START Data in this exercise

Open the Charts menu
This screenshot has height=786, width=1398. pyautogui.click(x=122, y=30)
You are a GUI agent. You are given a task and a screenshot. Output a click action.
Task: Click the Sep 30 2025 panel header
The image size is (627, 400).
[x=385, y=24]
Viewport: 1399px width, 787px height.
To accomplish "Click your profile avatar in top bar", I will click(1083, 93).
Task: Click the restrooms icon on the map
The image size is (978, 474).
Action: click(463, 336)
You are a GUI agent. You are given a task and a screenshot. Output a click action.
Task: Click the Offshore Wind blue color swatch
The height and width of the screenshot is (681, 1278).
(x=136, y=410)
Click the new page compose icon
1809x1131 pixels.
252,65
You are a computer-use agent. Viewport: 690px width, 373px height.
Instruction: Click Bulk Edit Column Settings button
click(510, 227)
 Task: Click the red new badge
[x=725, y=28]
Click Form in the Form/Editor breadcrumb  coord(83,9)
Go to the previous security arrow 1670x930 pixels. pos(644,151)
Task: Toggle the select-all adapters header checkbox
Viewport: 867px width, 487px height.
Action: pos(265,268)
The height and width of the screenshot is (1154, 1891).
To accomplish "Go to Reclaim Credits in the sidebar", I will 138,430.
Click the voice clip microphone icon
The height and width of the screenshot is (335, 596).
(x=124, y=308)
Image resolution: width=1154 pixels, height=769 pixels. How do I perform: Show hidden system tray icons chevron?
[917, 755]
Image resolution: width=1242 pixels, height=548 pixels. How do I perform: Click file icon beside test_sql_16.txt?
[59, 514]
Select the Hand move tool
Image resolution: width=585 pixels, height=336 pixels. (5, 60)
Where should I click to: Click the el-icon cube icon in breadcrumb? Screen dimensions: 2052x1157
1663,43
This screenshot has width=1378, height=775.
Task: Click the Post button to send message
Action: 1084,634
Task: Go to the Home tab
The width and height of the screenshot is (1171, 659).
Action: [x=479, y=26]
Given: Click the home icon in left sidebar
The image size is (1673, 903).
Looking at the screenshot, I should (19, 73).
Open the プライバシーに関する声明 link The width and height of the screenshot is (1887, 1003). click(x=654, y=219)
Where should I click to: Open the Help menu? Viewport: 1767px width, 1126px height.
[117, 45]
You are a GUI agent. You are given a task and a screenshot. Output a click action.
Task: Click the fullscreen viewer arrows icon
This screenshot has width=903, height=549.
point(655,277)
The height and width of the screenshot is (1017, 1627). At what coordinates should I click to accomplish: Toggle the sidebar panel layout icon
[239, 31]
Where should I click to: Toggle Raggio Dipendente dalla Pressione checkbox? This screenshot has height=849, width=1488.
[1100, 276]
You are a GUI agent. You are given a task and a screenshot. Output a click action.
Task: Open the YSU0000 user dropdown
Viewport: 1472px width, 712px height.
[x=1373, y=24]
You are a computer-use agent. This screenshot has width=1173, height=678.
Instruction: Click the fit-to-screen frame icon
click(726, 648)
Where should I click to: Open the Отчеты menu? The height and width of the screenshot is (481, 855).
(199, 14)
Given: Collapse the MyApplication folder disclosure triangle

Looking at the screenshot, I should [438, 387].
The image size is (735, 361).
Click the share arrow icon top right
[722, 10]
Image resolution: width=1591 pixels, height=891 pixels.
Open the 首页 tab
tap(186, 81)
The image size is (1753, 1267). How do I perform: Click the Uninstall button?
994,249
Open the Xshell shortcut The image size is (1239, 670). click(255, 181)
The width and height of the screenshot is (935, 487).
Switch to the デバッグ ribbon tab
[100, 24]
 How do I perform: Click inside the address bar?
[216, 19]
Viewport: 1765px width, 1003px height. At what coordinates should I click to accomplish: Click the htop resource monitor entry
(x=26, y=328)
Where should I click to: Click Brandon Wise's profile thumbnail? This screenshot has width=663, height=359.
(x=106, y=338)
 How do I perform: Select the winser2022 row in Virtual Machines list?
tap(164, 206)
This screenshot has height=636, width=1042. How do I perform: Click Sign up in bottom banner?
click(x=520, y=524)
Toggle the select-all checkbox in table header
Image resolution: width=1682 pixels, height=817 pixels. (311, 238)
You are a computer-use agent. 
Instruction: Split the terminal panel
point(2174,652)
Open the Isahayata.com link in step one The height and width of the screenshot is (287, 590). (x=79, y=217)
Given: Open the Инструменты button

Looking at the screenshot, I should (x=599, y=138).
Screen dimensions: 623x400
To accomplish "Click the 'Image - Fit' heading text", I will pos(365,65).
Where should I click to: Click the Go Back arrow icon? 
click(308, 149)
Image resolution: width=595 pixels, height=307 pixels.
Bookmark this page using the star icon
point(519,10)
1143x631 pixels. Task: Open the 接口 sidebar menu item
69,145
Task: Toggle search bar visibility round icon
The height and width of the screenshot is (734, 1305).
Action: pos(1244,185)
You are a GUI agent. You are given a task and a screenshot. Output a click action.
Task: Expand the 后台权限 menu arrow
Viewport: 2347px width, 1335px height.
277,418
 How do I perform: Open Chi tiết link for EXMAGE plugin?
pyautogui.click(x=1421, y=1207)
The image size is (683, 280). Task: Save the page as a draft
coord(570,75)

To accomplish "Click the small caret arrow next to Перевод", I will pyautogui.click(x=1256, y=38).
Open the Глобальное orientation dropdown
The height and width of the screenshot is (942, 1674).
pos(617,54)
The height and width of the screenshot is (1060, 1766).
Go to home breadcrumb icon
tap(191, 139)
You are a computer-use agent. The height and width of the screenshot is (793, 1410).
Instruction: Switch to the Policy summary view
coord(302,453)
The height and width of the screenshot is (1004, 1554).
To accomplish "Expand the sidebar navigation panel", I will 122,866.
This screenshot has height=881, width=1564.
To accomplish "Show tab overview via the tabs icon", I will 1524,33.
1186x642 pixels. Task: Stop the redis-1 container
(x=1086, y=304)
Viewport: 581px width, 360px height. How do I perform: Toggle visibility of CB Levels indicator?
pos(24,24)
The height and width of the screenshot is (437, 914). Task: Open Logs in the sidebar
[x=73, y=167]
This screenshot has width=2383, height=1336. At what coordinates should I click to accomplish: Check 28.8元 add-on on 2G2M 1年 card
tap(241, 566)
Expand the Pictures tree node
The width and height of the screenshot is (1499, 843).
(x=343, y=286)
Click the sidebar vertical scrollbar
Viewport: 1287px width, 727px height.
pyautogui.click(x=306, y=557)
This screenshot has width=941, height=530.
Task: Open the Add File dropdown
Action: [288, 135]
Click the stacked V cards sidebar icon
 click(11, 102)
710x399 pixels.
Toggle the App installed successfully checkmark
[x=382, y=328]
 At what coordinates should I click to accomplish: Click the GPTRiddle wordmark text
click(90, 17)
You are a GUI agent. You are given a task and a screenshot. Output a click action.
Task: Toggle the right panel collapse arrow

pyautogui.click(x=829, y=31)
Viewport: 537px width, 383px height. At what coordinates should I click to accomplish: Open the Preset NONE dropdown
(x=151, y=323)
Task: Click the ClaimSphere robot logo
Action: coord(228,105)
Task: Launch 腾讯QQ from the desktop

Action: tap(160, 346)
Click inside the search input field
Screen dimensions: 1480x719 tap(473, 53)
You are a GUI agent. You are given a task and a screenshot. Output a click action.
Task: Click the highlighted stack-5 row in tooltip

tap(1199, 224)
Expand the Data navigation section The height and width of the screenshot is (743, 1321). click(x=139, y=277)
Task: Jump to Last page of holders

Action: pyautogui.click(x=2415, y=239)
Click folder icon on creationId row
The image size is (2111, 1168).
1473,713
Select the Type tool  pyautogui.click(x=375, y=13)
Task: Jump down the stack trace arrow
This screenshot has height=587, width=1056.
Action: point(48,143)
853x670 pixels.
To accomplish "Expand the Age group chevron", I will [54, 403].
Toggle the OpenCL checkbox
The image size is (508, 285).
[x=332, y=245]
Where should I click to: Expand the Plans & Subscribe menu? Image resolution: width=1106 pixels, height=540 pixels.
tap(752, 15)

END Data in this exercise

→ Instructions for the task
Only a number is wanted here: the tally of lines in the entries that include the word "navigation".

→ Exercise solution
2